== Exercise instructions ==
From the first line of the data through the line containing "is (257, 311).", return each line exactly.

== Data in this exercise ==
|---|

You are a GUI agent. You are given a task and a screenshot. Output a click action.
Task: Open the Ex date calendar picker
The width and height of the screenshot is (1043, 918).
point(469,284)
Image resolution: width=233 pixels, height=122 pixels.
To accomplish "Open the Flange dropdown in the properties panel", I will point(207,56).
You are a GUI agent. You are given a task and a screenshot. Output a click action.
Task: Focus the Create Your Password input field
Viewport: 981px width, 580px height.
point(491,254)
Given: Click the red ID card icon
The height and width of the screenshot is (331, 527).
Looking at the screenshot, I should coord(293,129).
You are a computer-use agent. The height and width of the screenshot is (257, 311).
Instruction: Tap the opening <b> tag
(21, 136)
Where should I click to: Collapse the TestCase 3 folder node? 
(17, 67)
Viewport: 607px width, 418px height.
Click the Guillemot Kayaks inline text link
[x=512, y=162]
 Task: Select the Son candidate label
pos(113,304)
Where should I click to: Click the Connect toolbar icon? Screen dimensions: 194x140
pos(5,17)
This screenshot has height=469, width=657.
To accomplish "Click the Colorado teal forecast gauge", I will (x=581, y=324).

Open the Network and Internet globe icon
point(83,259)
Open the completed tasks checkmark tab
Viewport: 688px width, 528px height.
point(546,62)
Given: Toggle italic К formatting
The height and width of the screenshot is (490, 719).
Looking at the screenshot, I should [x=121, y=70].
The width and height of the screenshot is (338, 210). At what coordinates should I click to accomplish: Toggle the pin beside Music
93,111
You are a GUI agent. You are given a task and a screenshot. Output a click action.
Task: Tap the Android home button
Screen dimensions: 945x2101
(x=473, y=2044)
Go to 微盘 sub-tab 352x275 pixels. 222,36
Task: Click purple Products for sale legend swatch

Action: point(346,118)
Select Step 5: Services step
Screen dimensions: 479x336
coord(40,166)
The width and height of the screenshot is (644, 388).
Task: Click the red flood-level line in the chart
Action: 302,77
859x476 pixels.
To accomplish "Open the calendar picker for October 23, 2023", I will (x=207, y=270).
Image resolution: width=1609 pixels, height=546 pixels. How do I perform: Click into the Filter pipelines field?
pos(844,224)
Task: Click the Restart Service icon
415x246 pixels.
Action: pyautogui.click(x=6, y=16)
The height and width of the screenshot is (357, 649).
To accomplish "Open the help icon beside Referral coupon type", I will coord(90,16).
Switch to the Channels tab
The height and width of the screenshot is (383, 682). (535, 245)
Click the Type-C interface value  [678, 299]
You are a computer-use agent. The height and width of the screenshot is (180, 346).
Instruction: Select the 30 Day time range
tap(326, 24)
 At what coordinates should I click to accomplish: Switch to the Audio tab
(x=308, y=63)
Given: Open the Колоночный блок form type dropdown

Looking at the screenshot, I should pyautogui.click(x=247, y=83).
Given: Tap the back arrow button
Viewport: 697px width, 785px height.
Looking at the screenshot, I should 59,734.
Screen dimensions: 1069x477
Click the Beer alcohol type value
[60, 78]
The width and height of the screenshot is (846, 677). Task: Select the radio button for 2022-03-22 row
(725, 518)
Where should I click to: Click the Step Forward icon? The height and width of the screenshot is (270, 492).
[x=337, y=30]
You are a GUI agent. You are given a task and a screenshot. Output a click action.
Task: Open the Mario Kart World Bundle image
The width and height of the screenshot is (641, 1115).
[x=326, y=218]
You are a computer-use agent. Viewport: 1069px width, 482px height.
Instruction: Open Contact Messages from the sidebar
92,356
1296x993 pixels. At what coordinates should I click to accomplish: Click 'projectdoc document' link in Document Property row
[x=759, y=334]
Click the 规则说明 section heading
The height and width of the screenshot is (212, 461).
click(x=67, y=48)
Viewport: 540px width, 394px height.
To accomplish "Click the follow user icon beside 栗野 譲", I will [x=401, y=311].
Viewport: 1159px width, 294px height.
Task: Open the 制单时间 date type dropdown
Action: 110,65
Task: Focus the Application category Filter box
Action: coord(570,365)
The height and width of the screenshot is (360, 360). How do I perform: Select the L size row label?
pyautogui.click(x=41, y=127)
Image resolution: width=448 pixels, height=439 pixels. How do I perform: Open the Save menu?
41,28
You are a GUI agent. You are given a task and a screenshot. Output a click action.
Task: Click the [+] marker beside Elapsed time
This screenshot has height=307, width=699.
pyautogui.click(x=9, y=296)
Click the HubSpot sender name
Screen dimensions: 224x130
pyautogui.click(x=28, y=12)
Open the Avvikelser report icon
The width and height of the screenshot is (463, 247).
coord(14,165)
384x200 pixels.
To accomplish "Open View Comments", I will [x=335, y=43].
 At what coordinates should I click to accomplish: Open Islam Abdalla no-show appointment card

|---|

== Solution to this task ==
You are a GUI agent. You are given a task and a screenshot. Output a click action.
Task: Open the Ex date calendar picker
The width and height of the screenshot is (1043, 918).
point(469,284)
Image resolution: width=233 pixels, height=122 pixels.
To accomplish "Open the Flange dropdown in the properties panel", I will point(207,56).
You are a GUI agent. You are given a task and a screenshot. Output a click action.
Task: Focus the Create Your Password input field
Viewport: 981px width, 580px height.
point(491,254)
Given: Click the red ID card icon
The height and width of the screenshot is (331, 527).
Looking at the screenshot, I should coord(293,129).
You are a computer-use agent. The height and width of the screenshot is (257, 311).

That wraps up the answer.